VOL. 132 | NO. 43 | Wednesday, March 1, 2017
AutoZone Reports ‘Challenging’ Q2 Results
By Andy Meek
AutoZone’s results for the second quarter represented a bit of a slowdown for the auto parts and accessories retailer, with the company’s CEO using adjectives like “challenging” to describe the three-month period in which earnings and same-store sales were somewhat muted.
AutoZone reported weaker second-quarter results Tuesday, Feb. 28, with a slowdown in metrics like earnings per share and same-store sales.
(Daily News File/Lance Murphey)
To be sure, the retailer, which opened 33 new stores in the U.S. during the quarter ended Feb. 11, remains an earnings powerhouse. Net sales for the second quarter were $2.3 billion, though that was up only 1.4 percent from the second quarter of fiscal 2016.
The profit picture was a little better, with net income for the quarter up 3.7 percent to $237.1 million compared to the year-ago period. But same-store sales – a key retail industry metric that backs out results from new store openings and closings – were essentially flat.

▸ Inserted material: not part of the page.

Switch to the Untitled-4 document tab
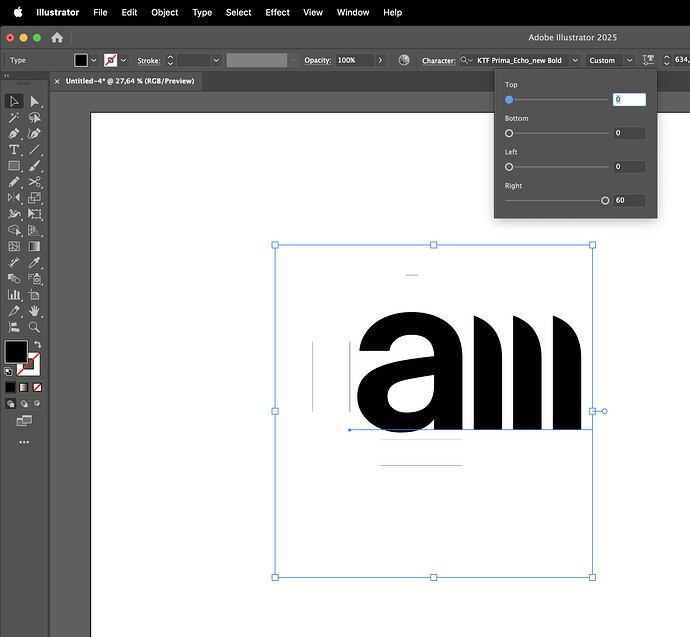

The double-digit earnings per share growth that AutoZone had enjoyed for years also was interrupted during the second quarter. Diluted earnings per share increased 8.8 percent to $8.08 per share from $7.43 per share in the year-ago quarter.
According to the company and some analysts, a delay in consumer income-tax refunds was a culprit behind the less-than-stellar quarter.
“Our sales performance in the last three weeks of our quarter was significantly challenged by well-publicized timing delays in IRS tax refunds, which negatively impacted our profitability for the quarter,” said AutoZone chairman, president and CEO Bill Rhodes.
Raymond James analyst Dan Wewer, who covers AutoZone, made the same point in a research note he published after AutoZone’s earnings presentation to analysts Tuesday, Feb. 28.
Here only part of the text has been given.